In IBM OS/390 assembly, I am trying to do the following:
I have a set of bits that all end in 2 zeroes:
00xxxxxx 00yyyyyy 00zzzzzz
I want to compress them into the following format:
xxxxxxyy yyyyzzzz zz...
I figure that the order will something like
ICM R7,B'1111',FIRSTBUF LOAD 4 BYTES FROM FIRSTBUF INTO REGISTER 7
SLL R7,2 SHIFT ALL BITS LEFT BY 2
STCM R7,B'1000',FINALBUF PASTE THE LEFTMOST BYTE ONLY
SLL R7,2 SHIFT ALL BITS LEFT BY 2
(somehow overwrite only the rightmost 2 bits of the leftmost byte)
STCM R7,B'0100',FINALBUF PASTE SECOND LEFTMOST BYTE
SLL R7,2 SHIFT ALL BITS LEFT BY 2
(somehow overwrite only the right 4 bits of the second byte)

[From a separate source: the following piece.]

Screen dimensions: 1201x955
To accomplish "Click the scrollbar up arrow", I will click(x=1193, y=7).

STCM R7,B'0010',FINALBUF PASTE SECOND RIGHTMOST BYTE
SLL R7,2 SHIFT ALL BITS LEFT BY 2
....
Am I on the right track here?
ICM R7,B'1111',FIRSTBUF LOAD 4 BYTES FROM FIRSTBUF INTO REGISTER 7
SLL R7,2 ; Shift away zeros
LR R8,R7 ; Move to a work register
AND R8, 0x3F ; Clear out extra bits.
; First Character complete.
SLL R7,8 ; Remove 1 character and lower 2 bit 0s by shifting away.
LR R9,R7 ; Move to another work register
AND R9, 0x3F ; Clear out extra bits.
SLL R9, 6 ; Shift up to proper location
O R8, R9 ; Drop it in
; Second Character complete.
SLL R7,8 ; Remove 1 character and lower 2 bit 0s by shifting away.

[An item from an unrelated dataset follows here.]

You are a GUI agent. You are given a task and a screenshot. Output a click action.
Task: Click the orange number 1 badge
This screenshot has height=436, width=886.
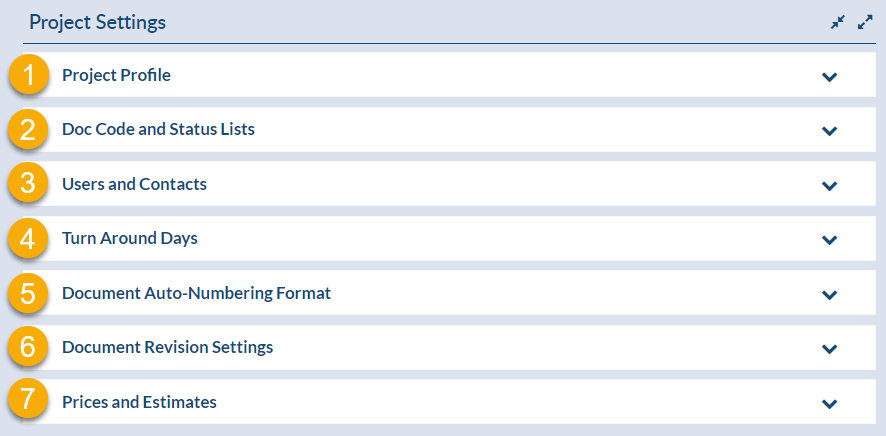[x=28, y=75]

LR R9,R7 ; Move to register
AND R9, 0x3F ; Clear out extra bits.
SLL R9, 14 ; Shift up to proper location
O R8, R9 ; Drop it in
; Third Character complete.
SLL R7,8 ; Remove 1 character and lower 2 bit 0s by shifting away.

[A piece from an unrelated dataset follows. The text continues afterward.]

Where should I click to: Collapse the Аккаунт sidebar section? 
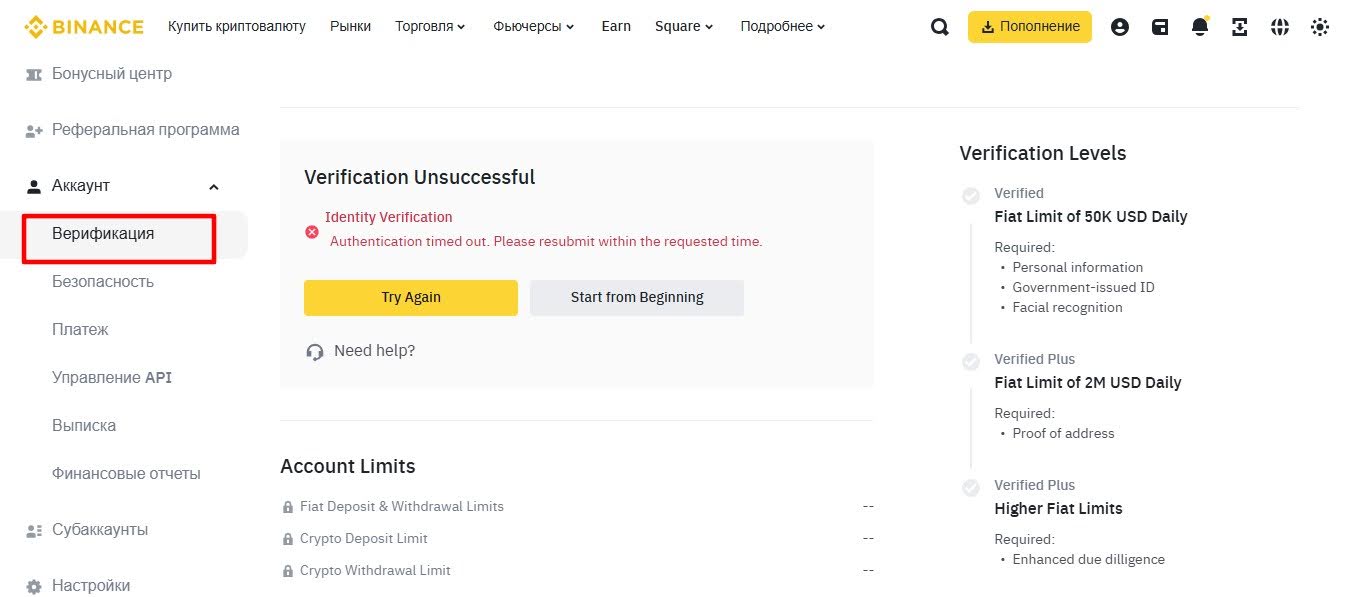coord(213,187)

LR R9,R7 ; Move to register
AND R9, 0x3F ; Clear out extra bits.
SLL R9, 22 ; Shift up to proper location
O R8, R9 ; Drop it in
; And so on until you want to store the result, or your holder register is full.
I have not coded in this assembler before, but one assembler is a lot like another and the above should demonstrate the ideas of bit manipulation with bitwise and/or combined with shifting. It also buffers I/O by not constatnly writing data to memory, instead using registers to speed things up.
Good luck!